Because I'm a glutton for punishment, I'm doing a webinar on Thursday at 2pm ET with the esteemed Steve Boese entitled, HR Moneyball: The FOT Bootstrapper Guide To Getting Started With Big Data. Join us if you can, should be fun.
You know what I realized in prepping for this session? When it comes to data, we are WAAAAAAAY to concerned about measuring what HR does in the organization. Time to fill, cost per hire, average merit increases, etc. I'm not sure anyone on the business side cares until something's broke. Then, they just want it fixed - they're not even that concerned about seeing the improvement in the metrics that we hold near and dear.
I think the more powerful track when it comes to metrics and data out of the HR function is to measure what's happening in the business, then use what you measure in the business as a reason to partner with the most powerful people in your organization to fix what may be broken.

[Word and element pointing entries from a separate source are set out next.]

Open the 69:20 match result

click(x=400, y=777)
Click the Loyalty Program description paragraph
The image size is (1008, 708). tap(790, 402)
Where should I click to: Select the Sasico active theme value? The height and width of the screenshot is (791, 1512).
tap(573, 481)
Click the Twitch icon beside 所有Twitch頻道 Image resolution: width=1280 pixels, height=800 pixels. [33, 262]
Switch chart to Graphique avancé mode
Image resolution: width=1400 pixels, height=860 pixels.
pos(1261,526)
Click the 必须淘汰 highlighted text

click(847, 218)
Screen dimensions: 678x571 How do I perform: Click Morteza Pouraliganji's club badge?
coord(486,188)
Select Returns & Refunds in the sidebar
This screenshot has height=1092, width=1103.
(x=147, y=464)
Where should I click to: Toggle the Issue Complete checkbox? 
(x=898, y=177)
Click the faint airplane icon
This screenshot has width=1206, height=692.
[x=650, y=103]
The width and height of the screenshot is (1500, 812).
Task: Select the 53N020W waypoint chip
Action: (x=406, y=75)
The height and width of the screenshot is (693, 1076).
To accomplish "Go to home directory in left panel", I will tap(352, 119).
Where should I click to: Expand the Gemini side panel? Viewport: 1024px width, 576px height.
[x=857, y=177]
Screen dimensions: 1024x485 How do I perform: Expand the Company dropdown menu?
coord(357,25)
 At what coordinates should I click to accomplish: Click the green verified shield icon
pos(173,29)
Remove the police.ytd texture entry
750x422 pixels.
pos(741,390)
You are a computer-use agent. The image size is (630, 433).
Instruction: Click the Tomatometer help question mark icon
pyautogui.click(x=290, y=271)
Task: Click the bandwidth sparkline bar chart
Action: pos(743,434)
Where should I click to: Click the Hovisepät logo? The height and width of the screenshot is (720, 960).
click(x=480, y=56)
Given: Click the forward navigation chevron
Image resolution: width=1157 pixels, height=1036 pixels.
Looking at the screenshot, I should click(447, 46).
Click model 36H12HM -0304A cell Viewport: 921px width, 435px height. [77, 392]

HR Metrics - everything you measure now to show the efficiency of your HR shop.
Data/Metrics that measure how effective the business is (as well as the managers who run it):
--Hiring Manager Batting Average (how good someone is at selection - as measured by how many people stick)
--Salary Cap Utilization (a better way to talk about budget, and flexibility on budget than FTE counts)
--Revenue Per Employee (which basically sets you up for all the people ways that you can influence revenue above and beyond just firing people...)
--Turnover with a prediction angle (those who have problems with turnover are predicted to have... you guessed it... more turnover in the future)
Vanity is a bitch. Stop reporting about what you are doing and become the data nerd for the business, with a hat tip to the people side.
Nobody cares about time to fill unless there's a problem. Everyone is interested in who the best managers are when it comes to hiring.
Start making your data plays more interesting.